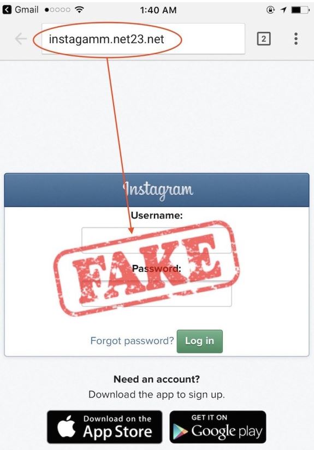Tap the cellular signal dots

point(57,10)
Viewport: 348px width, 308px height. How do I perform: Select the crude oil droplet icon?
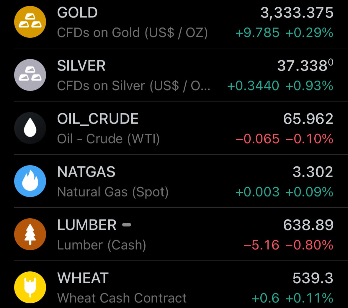(30, 128)
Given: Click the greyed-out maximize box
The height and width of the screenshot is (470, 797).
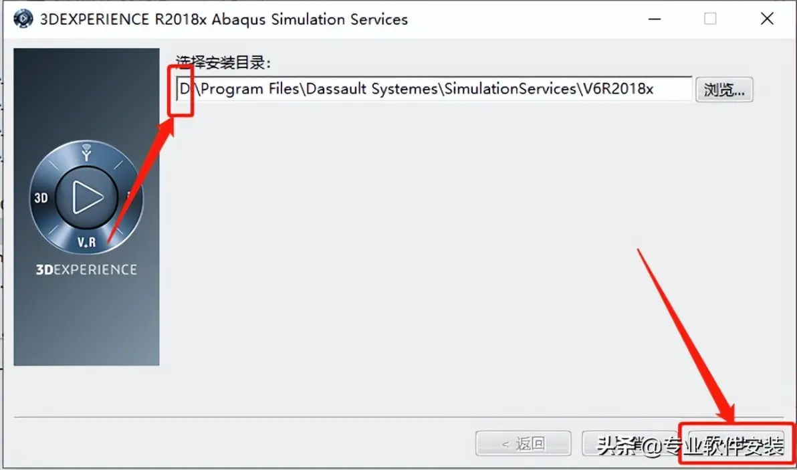Looking at the screenshot, I should pos(710,19).
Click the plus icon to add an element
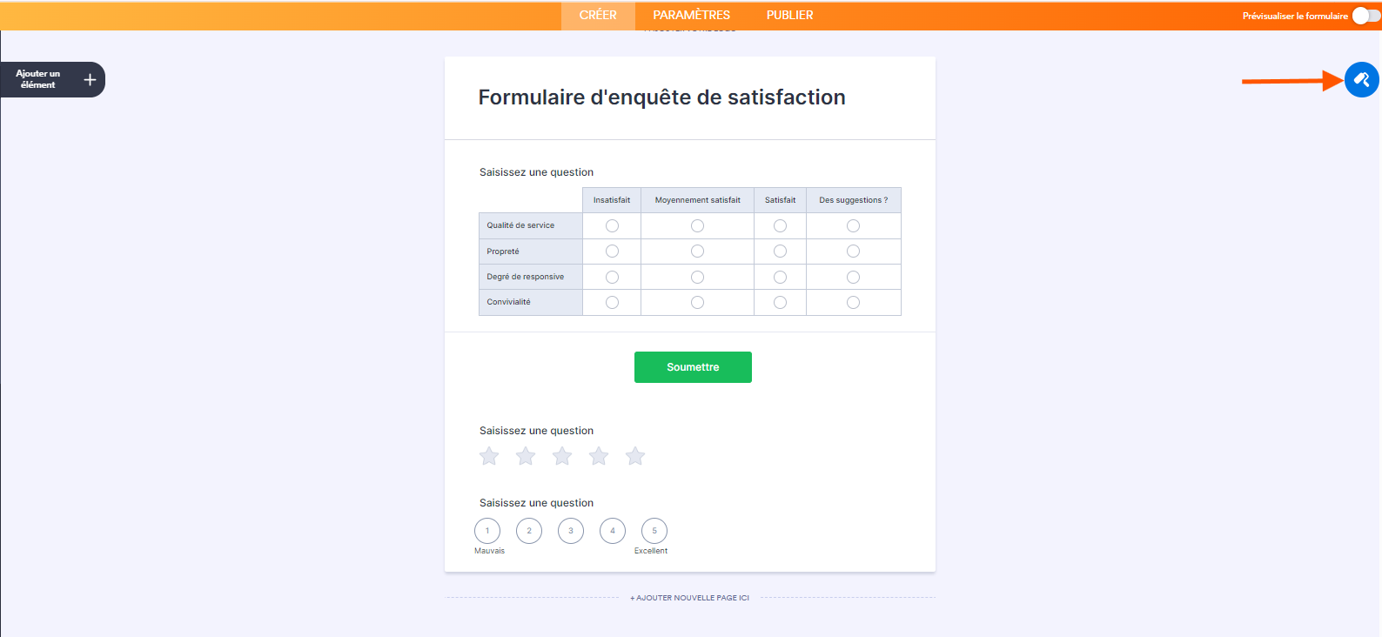Screen dimensions: 1382x637 [x=88, y=79]
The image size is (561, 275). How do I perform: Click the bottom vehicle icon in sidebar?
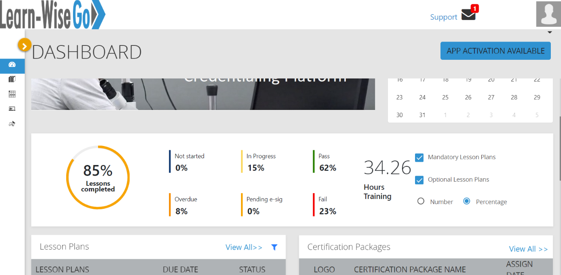[12, 123]
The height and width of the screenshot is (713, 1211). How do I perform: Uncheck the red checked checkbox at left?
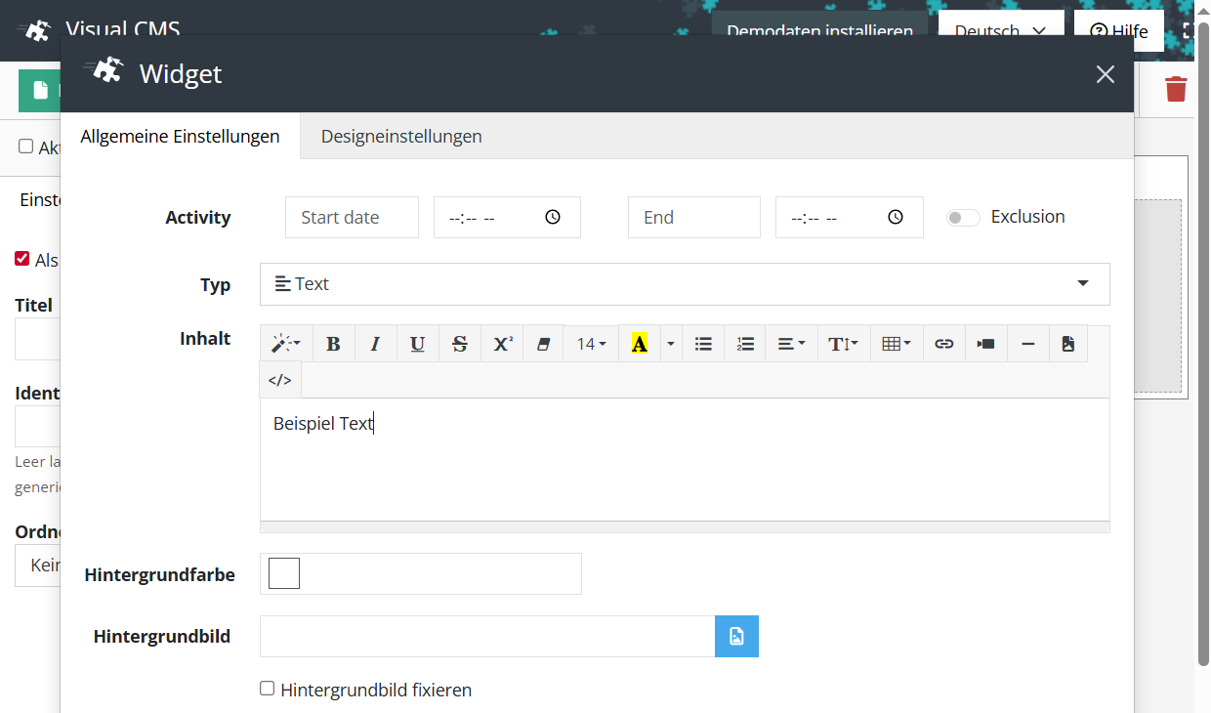coord(22,259)
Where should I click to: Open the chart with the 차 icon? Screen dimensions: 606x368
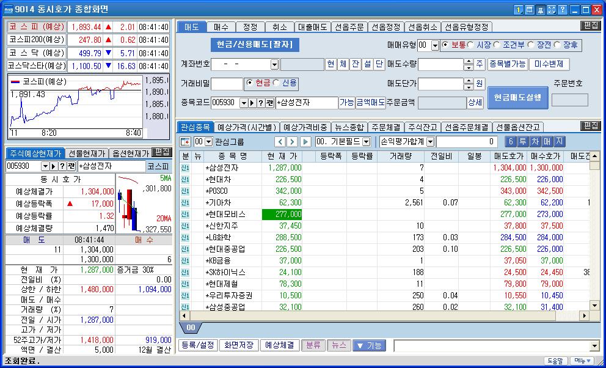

+ + +

▶ **Requirement**: Please copy exactly the lines from the one containing "The height and width of the screenshot is (470, 797)." through the end of the records above, leaving out every picture.

▶ **Task solution**:
The height and width of the screenshot is (470, 797).
Looking at the screenshot, I should pos(710,19).
Click the plus icon to add an element
Screen dimensions: 1382x637 [x=88, y=79]
The image size is (561, 275). How do I perform: Click the bottom vehicle icon in sidebar?
[12, 123]
The height and width of the screenshot is (713, 1211). How do I perform: Uncheck the red checked checkbox at left?
coord(22,259)
Where should I click to: Open the chart with the 차 icon? Screen dimensions: 606x368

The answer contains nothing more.